Emotional Intelligence Is the Missing Prerequisite to Traction
Traction is often described as a system for clarity, discipline, and execution. It gives leadership teams a shared operating system for setting priorities, running meetings, and managing accountability.
What Traction does not say loudly enough is this.
None of it works without emotional intelligence.
Real leadership requires emotional intelligence, and dogs seem to understand that instinctively.
During my last professional photo shoot, Lotus knew I was uncomfortable before I said a word. He offered a simple, supportive hug and helped me feel confident. It took two seconds to completely change my energy.
That moment stayed with me, not because it was sweet, but because it was instructive.
Empathy is the ability to notice discomfort before it becomes a problem and to respond to what is unspoken, not just what is said. Dogs do this naturally. Leaders have to learn it.
This matters far more in operations than most people want to admit.

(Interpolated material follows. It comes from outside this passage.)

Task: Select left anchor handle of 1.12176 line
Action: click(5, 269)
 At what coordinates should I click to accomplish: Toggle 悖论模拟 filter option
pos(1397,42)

Traction gives leaders structure. It gives teams rocks, scorecards, meetings, and clear accountability. But Traction does not replace leadership presence. It amplifies it. When a leader lacks emotional awareness, Traction becomes rigid, performative, or even punitive. When a leader is emotionally intelligent, Traction becomes stabilizing and freeing.
I have seen both.
I have watched teams with perfectly executed L10 meetings still feel anxious and guarded because the leader could not read the room. I have seen scorecards weaponized instead of used as tools for clarity. I have seen accountability confused with pressure because the leader could not tolerate discomfort.
None of those are Traction problems. There are leadership problems.
Emotional intelligence shows up in operations in quiet ways.
It shows up when a leader notices that a normally engaged team member has gone silent in meetings. It shows up when someone is missing a number, and the leader asks what support is missing instead of defaulting to judgment. It shows up when tension is acknowledged early, rather than allowed to calcify into resentment.
Traction depends on truth. Truth requires psychological safety. Psychological safety requires empathy.
Without emotional intelligence, structure feels like control. With emotional intelligence, structure feels like freedom.
This is where many leaders get stuck.
They believe structure and empathy are opposing forces. That if they lean too much into empathy, standards will slip. If they lean too much into structure, people will disengage.
In reality, the opposite is true.
Empathy does not replace structure or standards. It makes them work.
Traction asks leaders to be clear about priorities, roles, and what winning looks like. Emotional intelligence is what allows that clarity to land without defensiveness. It is what allows accountability to feel fair instead of arbitrary. It is what allows teams to trust that the system exists to help them succeed, not to catch them failing.
Dogs do not intellectualize this. They sense it. They respond to energy shifts immediately. They intervene before discomfort escalates.
Leaders do not get that instinct for free. They have to practice it.
The strongest leaders I know are not the ones who eliminate discomfort entirely. Discomfort is part of growth. They are the ones who can recognize it early, hold space for it, and still provide direction and structure.
That is the work.
Traction gives leaders the operating system. Emotional intelligence determines whether that system becomes a source of stability or stress.
When both exist together, teams do not just execute better. They feel better doing the work.
And that is when Traction actually delivers on its promise.